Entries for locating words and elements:

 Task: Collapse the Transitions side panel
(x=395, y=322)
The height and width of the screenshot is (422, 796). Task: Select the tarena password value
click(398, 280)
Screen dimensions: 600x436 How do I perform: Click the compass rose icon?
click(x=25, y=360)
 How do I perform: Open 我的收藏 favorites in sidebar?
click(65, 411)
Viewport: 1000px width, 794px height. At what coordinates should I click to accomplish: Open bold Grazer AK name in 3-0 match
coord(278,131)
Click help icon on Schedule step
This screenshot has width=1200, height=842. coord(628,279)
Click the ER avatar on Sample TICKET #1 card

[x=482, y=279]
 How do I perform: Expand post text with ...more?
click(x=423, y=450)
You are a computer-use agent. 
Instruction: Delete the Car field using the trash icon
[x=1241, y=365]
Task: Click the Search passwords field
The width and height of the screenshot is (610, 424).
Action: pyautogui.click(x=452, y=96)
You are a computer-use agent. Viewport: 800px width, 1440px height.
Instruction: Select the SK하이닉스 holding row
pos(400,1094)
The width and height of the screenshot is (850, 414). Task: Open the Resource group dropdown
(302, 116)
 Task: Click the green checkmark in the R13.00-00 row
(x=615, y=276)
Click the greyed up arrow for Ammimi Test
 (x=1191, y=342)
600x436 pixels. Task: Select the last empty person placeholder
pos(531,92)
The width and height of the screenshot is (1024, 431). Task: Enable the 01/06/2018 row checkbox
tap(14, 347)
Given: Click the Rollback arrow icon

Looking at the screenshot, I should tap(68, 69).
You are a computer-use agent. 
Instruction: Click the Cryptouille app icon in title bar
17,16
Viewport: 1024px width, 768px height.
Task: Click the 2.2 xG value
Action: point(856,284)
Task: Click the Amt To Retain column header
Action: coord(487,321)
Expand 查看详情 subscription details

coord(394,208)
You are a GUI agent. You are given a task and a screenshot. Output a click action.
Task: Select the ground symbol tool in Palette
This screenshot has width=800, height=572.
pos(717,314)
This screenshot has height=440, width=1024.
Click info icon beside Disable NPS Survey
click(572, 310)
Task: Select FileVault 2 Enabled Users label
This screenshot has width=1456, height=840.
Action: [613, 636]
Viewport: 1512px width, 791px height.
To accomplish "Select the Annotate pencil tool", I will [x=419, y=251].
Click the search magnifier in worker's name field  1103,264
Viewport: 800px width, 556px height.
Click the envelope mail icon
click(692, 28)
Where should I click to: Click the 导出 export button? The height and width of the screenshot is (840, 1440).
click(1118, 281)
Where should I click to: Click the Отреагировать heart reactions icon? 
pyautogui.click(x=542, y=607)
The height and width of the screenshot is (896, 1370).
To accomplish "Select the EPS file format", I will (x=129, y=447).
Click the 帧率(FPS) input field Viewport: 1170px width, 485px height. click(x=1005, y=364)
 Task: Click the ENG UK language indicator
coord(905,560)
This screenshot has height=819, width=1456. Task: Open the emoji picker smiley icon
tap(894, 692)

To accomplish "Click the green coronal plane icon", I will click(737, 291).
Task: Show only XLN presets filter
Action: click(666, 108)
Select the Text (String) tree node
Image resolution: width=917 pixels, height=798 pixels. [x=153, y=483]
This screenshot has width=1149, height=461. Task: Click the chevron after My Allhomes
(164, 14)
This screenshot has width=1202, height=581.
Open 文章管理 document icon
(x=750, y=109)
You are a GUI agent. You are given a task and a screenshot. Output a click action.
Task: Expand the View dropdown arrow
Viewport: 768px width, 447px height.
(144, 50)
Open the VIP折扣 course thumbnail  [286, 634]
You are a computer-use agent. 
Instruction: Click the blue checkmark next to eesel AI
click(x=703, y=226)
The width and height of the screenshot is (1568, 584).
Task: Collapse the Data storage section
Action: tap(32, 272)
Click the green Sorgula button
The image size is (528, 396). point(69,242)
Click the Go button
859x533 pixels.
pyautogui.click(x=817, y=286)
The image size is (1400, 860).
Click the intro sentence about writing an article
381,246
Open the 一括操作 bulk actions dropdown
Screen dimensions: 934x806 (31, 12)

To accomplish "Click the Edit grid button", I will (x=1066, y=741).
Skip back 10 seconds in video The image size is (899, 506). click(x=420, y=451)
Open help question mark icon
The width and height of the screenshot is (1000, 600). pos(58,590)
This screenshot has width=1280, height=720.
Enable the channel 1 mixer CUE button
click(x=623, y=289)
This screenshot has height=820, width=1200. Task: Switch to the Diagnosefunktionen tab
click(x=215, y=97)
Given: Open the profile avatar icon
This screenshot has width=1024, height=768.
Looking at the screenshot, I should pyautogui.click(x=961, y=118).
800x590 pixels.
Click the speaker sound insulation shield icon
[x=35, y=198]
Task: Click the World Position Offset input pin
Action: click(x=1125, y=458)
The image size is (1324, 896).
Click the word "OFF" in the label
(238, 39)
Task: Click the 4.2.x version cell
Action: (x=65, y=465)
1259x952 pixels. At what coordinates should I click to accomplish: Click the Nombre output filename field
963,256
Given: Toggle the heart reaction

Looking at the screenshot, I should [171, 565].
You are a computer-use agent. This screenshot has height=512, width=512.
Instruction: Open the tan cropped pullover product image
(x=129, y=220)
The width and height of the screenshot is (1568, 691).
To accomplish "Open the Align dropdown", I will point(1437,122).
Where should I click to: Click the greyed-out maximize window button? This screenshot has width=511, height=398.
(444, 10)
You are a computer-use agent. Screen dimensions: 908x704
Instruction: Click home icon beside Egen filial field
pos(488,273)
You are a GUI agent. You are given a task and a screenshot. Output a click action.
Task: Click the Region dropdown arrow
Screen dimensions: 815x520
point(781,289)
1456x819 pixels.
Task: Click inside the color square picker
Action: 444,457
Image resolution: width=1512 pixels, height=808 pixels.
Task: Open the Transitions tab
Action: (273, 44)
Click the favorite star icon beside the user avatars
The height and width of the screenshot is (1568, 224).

▶ **BRIEF**
Present the lines of the entries from the line containing "The height and width of the screenshot is (422, 796)." through the line containing "Action: pyautogui.click(x=452, y=96)", both included, as a Markdown table with the columns No. and Line, numbering the rows and leaving out any blank lines.

▶ **THE OUTPUT**
| No. | Line |
|---|---|
| 1 | The height and width of the screenshot is (422, 796). Task: Select the tarena password value |
| 2 | click(398, 280) |
| 3 | Screen dimensions: 600x436 How do I perform: Click the compass rose icon? |
| 4 | click(x=25, y=360) |
| 5 |  How do I perform: Open 我的收藏 favorites in sidebar? |
| 6 | click(65, 411) |
| 7 | Viewport: 1000px width, 794px height. At what coordinates should I click to accomplish: Open bold Grazer AK name in 3-0 match |
| 8 | coord(278,131) |
| 9 | Click help icon on Schedule step |
| 10 | This screenshot has width=1200, height=842. coord(628,279) |
| 11 | Click the ER avatar on Sample TICKET #1 card |
| 12 | [x=482, y=279] |
| 13 |  How do I perform: Expand post text with ...more? |
| 14 | click(x=423, y=450) |
| 15 | You are a computer-use agent.  |
| 16 | Instruction: Delete the Car field using the trash icon |
| 17 | [x=1241, y=365] |
| 18 | Task: Click the Search passwords field |
| 19 | The width and height of the screenshot is (610, 424). |
| 20 | Action: pyautogui.click(x=452, y=96) |